What you have to do:
Each record beneath this line should be returned exactly as it is.

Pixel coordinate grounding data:
▼▼▼
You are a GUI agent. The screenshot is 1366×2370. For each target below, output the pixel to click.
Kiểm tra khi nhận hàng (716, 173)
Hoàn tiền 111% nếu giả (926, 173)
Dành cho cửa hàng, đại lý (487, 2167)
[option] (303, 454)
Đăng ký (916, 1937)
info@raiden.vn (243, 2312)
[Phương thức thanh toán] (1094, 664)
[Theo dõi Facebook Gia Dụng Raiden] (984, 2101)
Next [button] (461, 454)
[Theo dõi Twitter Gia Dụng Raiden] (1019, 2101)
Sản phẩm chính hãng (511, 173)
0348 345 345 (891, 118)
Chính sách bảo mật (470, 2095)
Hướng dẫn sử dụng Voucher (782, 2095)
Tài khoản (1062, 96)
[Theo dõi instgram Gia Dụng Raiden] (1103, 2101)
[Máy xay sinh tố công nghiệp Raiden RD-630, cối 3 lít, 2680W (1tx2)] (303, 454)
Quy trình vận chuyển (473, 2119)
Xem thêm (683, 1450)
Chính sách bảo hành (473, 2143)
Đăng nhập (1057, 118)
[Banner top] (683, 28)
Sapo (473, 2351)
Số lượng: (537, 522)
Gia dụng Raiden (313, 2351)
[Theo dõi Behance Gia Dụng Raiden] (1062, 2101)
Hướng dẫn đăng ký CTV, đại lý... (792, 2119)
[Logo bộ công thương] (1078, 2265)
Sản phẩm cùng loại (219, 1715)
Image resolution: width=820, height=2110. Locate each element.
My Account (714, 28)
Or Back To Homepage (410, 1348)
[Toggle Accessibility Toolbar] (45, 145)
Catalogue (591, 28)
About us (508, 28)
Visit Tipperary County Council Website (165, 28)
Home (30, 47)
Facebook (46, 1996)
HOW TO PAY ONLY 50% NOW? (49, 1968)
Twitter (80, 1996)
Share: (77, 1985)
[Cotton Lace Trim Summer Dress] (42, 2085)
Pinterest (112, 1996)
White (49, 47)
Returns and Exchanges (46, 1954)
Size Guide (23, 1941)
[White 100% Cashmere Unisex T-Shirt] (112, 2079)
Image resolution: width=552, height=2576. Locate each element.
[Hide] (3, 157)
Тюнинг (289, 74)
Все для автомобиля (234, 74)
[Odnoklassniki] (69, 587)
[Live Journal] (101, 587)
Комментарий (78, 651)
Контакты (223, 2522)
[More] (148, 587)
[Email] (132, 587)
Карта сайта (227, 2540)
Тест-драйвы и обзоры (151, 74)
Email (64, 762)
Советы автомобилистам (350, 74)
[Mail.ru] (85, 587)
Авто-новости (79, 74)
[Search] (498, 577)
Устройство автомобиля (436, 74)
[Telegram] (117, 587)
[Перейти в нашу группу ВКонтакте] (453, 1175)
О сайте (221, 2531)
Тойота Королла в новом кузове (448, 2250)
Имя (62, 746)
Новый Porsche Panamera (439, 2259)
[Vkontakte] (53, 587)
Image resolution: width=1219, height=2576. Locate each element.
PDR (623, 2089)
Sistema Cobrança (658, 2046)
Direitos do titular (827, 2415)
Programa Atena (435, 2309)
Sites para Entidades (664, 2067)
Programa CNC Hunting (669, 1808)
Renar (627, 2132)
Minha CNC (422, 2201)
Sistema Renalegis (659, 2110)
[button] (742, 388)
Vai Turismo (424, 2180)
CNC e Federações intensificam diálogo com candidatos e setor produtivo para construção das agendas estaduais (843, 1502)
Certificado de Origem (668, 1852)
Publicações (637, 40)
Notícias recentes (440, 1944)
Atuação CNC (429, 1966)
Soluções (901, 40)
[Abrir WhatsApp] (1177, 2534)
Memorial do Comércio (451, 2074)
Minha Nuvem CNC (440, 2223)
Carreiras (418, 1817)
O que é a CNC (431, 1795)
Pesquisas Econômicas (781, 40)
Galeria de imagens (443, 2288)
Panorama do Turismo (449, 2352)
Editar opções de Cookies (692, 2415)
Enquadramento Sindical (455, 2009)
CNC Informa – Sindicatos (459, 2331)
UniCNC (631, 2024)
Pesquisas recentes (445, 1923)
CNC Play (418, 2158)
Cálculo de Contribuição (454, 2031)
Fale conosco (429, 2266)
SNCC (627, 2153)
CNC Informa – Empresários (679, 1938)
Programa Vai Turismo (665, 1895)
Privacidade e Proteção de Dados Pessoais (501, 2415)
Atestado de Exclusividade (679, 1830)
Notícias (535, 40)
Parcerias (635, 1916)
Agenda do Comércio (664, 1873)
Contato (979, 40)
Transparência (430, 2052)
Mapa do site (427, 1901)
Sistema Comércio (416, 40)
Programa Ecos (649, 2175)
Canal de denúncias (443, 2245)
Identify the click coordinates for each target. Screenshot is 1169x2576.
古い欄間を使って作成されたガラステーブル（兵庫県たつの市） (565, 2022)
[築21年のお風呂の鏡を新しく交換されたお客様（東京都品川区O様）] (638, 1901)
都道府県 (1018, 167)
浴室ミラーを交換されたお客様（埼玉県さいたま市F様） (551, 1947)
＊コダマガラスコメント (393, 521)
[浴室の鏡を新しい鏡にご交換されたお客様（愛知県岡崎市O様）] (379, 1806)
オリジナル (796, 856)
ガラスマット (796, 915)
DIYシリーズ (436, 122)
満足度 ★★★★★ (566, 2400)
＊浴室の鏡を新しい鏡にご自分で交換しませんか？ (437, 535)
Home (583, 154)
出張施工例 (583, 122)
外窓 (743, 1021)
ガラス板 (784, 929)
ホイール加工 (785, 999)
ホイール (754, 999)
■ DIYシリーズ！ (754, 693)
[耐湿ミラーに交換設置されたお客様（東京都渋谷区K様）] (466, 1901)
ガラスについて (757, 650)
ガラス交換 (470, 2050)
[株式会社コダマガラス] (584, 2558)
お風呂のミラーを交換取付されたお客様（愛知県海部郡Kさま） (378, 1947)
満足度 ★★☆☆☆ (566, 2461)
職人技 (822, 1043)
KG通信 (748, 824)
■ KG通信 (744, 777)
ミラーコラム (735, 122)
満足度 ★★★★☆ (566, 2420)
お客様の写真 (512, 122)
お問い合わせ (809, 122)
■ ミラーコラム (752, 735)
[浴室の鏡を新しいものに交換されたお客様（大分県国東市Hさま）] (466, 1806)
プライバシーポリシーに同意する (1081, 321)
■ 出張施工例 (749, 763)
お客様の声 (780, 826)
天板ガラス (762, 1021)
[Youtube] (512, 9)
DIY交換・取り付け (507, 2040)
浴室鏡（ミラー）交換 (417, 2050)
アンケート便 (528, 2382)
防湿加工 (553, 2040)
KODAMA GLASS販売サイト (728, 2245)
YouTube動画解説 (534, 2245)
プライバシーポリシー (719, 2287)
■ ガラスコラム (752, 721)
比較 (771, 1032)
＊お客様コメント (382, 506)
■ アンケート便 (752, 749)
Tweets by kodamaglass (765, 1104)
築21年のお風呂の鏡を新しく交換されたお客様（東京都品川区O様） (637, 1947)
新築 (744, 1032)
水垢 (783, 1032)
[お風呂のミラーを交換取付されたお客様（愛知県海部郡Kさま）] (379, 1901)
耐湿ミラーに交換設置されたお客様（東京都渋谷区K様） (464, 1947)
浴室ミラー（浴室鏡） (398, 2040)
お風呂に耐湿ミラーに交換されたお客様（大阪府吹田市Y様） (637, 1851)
▲▲▲
Solution below:
You are a GUI agent. The screenshot is 1366×2370. For each target below, output the pixel to click.
Kiểm tra khi nhận hàng (716, 173)
Hoàn tiền 111% nếu giả (926, 173)
Dành cho cửa hàng, đại lý (487, 2167)
[option] (303, 454)
Đăng ký (916, 1937)
info@raiden.vn (243, 2312)
[Phương thức thanh toán] (1094, 664)
[Theo dõi Facebook Gia Dụng Raiden] (984, 2101)
Next [button] (461, 454)
[Theo dõi Twitter Gia Dụng Raiden] (1019, 2101)
Sản phẩm chính hãng (511, 173)
0348 345 345 (891, 118)
Chính sách bảo mật (470, 2095)
Hướng dẫn sử dụng Voucher (782, 2095)
Tài khoản (1062, 96)
[Theo dõi instgram Gia Dụng Raiden] (1103, 2101)
[Máy xay sinh tố công nghiệp Raiden RD-630, cối 3 lít, 2680W (1tx2)] (303, 454)
Quy trình vận chuyển (473, 2119)
Xem thêm (683, 1450)
Chính sách bảo hành (473, 2143)
Đăng nhập (1057, 118)
[Banner top] (683, 28)
Sapo (473, 2351)
Số lượng: (537, 522)
Gia dụng Raiden (313, 2351)
[Theo dõi Behance Gia Dụng Raiden] (1062, 2101)
Hướng dẫn đăng ký CTV, đại lý... (792, 2119)
[Logo bộ công thương] (1078, 2265)
Sản phẩm cùng loại (219, 1715)
Image resolution: width=820, height=2110. Locate each element.
My Account (714, 28)
Or Back To Homepage (410, 1348)
[Toggle Accessibility Toolbar] (45, 145)
Catalogue (591, 28)
About us (508, 28)
Visit Tipperary County Council Website (165, 28)
Home (30, 47)
Facebook (46, 1996)
HOW TO PAY ONLY 50% NOW? (49, 1968)
Twitter (80, 1996)
Share: (77, 1985)
[Cotton Lace Trim Summer Dress] (42, 2085)
Pinterest (112, 1996)
White (49, 47)
Returns and Exchanges (46, 1954)
Size Guide (23, 1941)
[White 100% Cashmere Unisex T-Shirt] (112, 2079)
Image resolution: width=552, height=2576. Locate each element.
[Hide] (3, 157)
Тюнинг (289, 74)
Все для автомобиля (234, 74)
[Odnoklassniki] (69, 587)
[Live Journal] (101, 587)
Комментарий (78, 651)
Контакты (223, 2522)
[More] (148, 587)
[Email] (132, 587)
Карта сайта (227, 2540)
Тест-драйвы и обзоры (151, 74)
Email (64, 762)
Советы автомобилистам (350, 74)
[Mail.ru] (85, 587)
Авто-новости (79, 74)
[Search] (498, 577)
Устройство автомобиля (436, 74)
[Telegram] (117, 587)
[Перейти в нашу группу ВКонтакте] (453, 1175)
О сайте (221, 2531)
Тойота Королла в новом кузове (448, 2250)
Имя (62, 746)
Новый Porsche Panamera (439, 2259)
[Vkontakte] (53, 587)
Image resolution: width=1219, height=2576. Locate each element.
PDR (623, 2089)
Sistema Cobrança (658, 2046)
Direitos do titular (827, 2415)
Programa Atena (435, 2309)
Sites para Entidades (664, 2067)
Programa CNC Hunting (669, 1808)
Renar (627, 2132)
Minha CNC (422, 2201)
Sistema Renalegis (659, 2110)
[button] (742, 388)
Vai Turismo (424, 2180)
CNC e Federações intensificam diálogo com candidatos e setor produtivo para construção das agendas estaduais (843, 1502)
Certificado de Origem (668, 1852)
Publicações (637, 40)
Notícias recentes (440, 1944)
Atuação CNC (429, 1966)
Soluções (901, 40)
[Abrir WhatsApp] (1177, 2534)
Memorial do Comércio (451, 2074)
Minha Nuvem CNC (440, 2223)
Carreiras (418, 1817)
O que é a CNC (431, 1795)
Pesquisas Econômicas (781, 40)
Galeria de imagens (443, 2288)
Panorama do Turismo (449, 2352)
Editar opções de Cookies (692, 2415)
Enquadramento Sindical (455, 2009)
CNC Informa – Sindicatos (459, 2331)
UniCNC (631, 2024)
Pesquisas recentes (445, 1923)
CNC Play (418, 2158)
Cálculo de Contribuição (454, 2031)
Fale conosco (429, 2266)
SNCC (627, 2153)
CNC Informa – Empresários (679, 1938)
Programa Vai Turismo (665, 1895)
Privacidade e Proteção de Dados Pessoais (501, 2415)
Atestado de Exclusividade (679, 1830)
Notícias (535, 40)
Parcerias (635, 1916)
Agenda do Comércio (664, 1873)
Contato (979, 40)
Transparência (430, 2052)
Mapa do site (427, 1901)
Sistema Comércio (416, 40)
Programa Ecos (649, 2175)
Canal de denúncias (443, 2245)
Identify the click coordinates for each target. Screenshot is 1169x2576.
古い欄間を使って作成されたガラステーブル（兵庫県たつの市） (565, 2022)
[築21年のお風呂の鏡を新しく交換されたお客様（東京都品川区O様）] (638, 1901)
都道府県 (1018, 167)
浴室ミラーを交換されたお客様（埼玉県さいたま市F様） (551, 1947)
＊コダマガラスコメント (393, 521)
[浴室の鏡を新しい鏡にご交換されたお客様（愛知県岡崎市O様）] (379, 1806)
オリジナル (796, 856)
ガラスマット (796, 915)
DIYシリーズ (436, 122)
満足度 ★★★★★ (566, 2400)
＊浴室の鏡を新しい鏡にご自分で交換しませんか？ (437, 535)
Home (583, 154)
出張施工例 (583, 122)
外窓 (743, 1021)
ガラス板 (784, 929)
ホイール加工 (785, 999)
ホイール (754, 999)
■ DIYシリーズ！ (754, 693)
[耐湿ミラーに交換設置されたお客様（東京都渋谷区K様）] (466, 1901)
ガラスについて (757, 650)
ガラス交換 (470, 2050)
[株式会社コダマガラス] (584, 2558)
お風呂のミラーを交換取付されたお客様（愛知県海部郡Kさま） (378, 1947)
満足度 ★★☆☆☆ (566, 2461)
職人技 (822, 1043)
KG通信 (748, 824)
■ KG通信 (744, 777)
ミラーコラム (735, 122)
満足度 ★★★★☆ (566, 2420)
お客様の写真 (512, 122)
お問い合わせ (809, 122)
■ ミラーコラム (752, 735)
[浴室の鏡を新しいものに交換されたお客様（大分県国東市Hさま）] (466, 1806)
プライバシーポリシーに同意する (1081, 321)
■ 出張施工例 (749, 763)
お客様の声 (780, 826)
天板ガラス (762, 1021)
[Youtube] (512, 9)
DIY交換・取り付け (507, 2040)
浴室鏡（ミラー）交換 (417, 2050)
アンケート便 (528, 2382)
防湿加工 (553, 2040)
KODAMA GLASS販売サイト (728, 2245)
YouTube動画解説 (534, 2245)
プライバシーポリシー (719, 2287)
■ ガラスコラム (752, 721)
比較 (771, 1032)
＊お客様コメント (382, 506)
■ アンケート便 (752, 749)
Tweets by kodamaglass (765, 1104)
築21年のお風呂の鏡を新しく交換されたお客様（東京都品川区O様） (637, 1947)
新築 (744, 1032)
水垢 (783, 1032)
[お風呂のミラーを交換取付されたお客様（愛知県海部郡Kさま）] (379, 1901)
耐湿ミラーに交換設置されたお客様（東京都渋谷区K様） (464, 1947)
浴室ミラー（浴室鏡） (398, 2040)
お風呂に耐湿ミラーに交換されたお客様（大阪府吹田市Y様） (637, 1851)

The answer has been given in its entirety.